Mal wieder diese schlimmen Eltern!

Passend zu den Halbjahreszeugnissen hat die Bertelsmann Stiftung Studienergebnisse zum Thema Nachhilfe veröffentlicht: Demnach bekommen rund 14 Prozent der deutschen Schüler zwischen 6 und 14 Jahren Nachhilfe. Das Erstaunliche: ein Drittel der Schüler nutzt die zusätzliche Förderung, obwohl die Noten zwischen sehr gut und befriedigend liegen.

Erstaunlicher finde ich allerdings, dass viele Medien daraus eine Riesengeschichte machen, die sich so liest, als ob das ein Megatrend sei und nun alle Eltern ihre Kinder zum Einser-Abi drängen. „Immer mehr gute Schüler nehmen Nachhilfe“, heißt es. Oder dass es in vielen (!) Familien Alltag sei, dass ein Kind trotz einer 2 Nachhilfe bekomme.

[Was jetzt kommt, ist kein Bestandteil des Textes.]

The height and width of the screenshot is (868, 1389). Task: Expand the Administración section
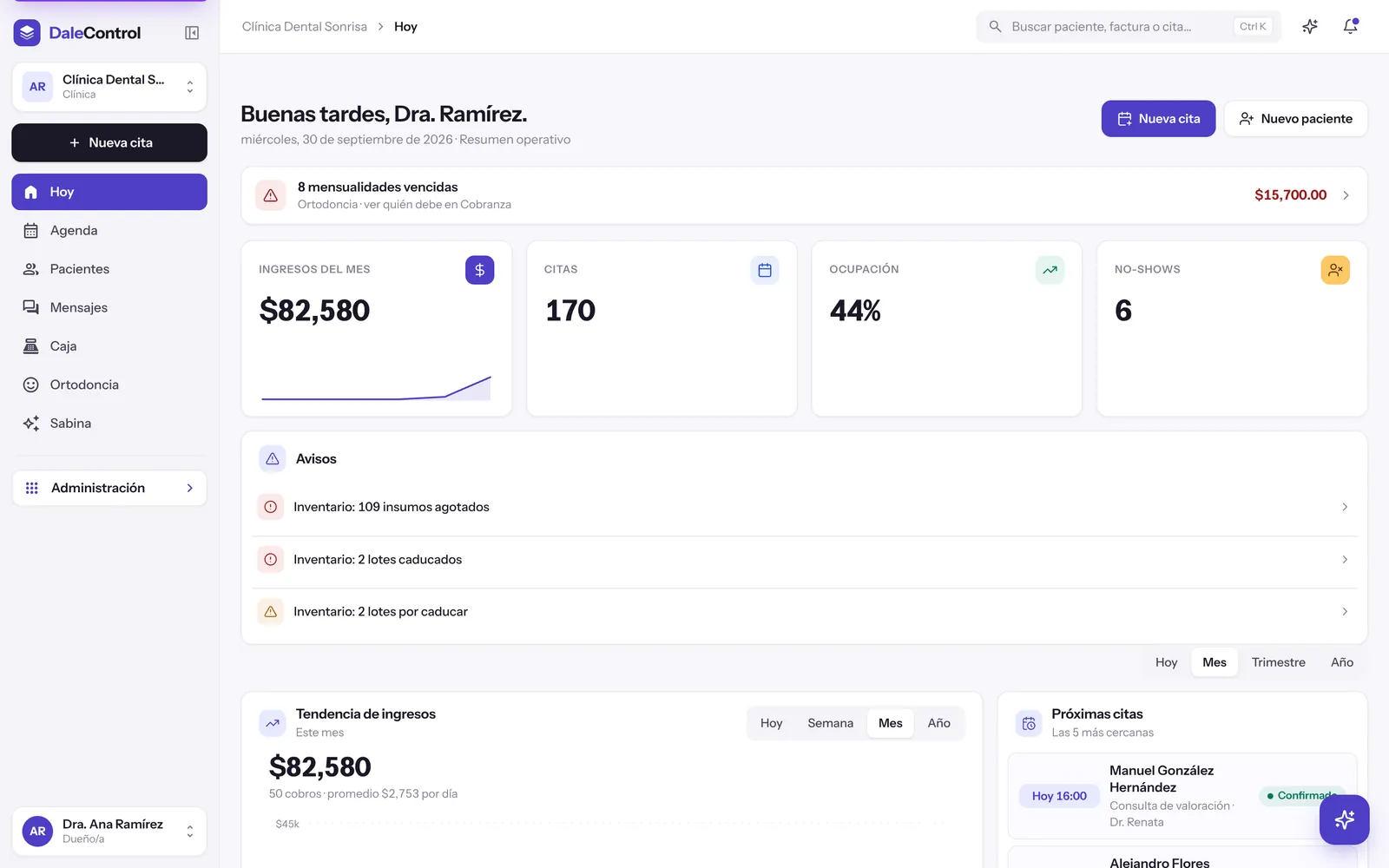pos(109,488)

Vielleicht hätten die zuständigen Journalistenkollegen in Mathe besser aufpassen oder selbst Nachhilfe nehmen sollen. Denn: 14 Prozent aller Schüler bekommen Nachhilfe, ein Drittel davon haben gute Noten, sprich: Auf weniger als 5 Prozent der Schüler trifft es zu, dass sie trotz guter Noten Nachhilfe nehmen. Ist das etwa viel? Gut, es mag grundsätzlich absurd sein, bei solchen Noten an Nachhilfe zu denken. Aber ich finde es angesichts ebenso absurder Numerus-clausus-Erfordernisse – beispielsweise ein Einser-Schnitt für Soziale Arbeit – durchaus verständlich, dass der eine oder andere sich ein bisschen Unterstützung holt, damit der gewünschte Studiengang in erreichbare Nähe rückt. Oder die Qualifikation für die Oberstufe.

Und übrigens: Im internationalen Vergleich liegen wir im unteren Mittelfeld, was die Nutzung von Nachhilfe angeht. Ist also alles gar nicht so schlimm!

Aber es macht sich immer gut, auf diese „schlimmen Eltern“ zu schimpfen. Mal sind sie überbehütende Helikopter-Eltern, mal streberhafte Schulstressmacher, mal überehrgeizige bis prügelnde Fußballeltern. Natürlich gibt es die. Leider. Aber es wird schnell der Eindruck erweckt, dass es die Mehrheit der Eltern sei und nicht bloß eine Minderheit. Sicherlich gibt es den Trend, dass immer mehr Eltern ihr Kind um jeden Preis aufs Gymnasium schicken wollen. Aber die große Mehrheit der Eltern geht sehr verantwortungsvoll mit den Anforderungen um, die sie und die Gesellschaft an ihr Kind stellen. Viele Eltern machen sich lange Gedanken darüber, welche Schule die beste ist für ihr Kind. Und den meisten geht es dabei um das Wohl ihres Kindes.

Aber es ist ja so einfach, sich über die Eltern zu beschweren. Ich muss zugeben, dass ich auch gern in dieses Muster verfalle und Pauschalurteile fälle. Diese Nachhilfe-Studie hat mir mal wieder gezeigt, dass es wichtig ist und sich lohnt, genau hinzugucken. Und seine Wortwahl zu bedenken. Fünf Prozent sind nicht „viel“. Und die meisten Eltern machen ihren Job richtig gut!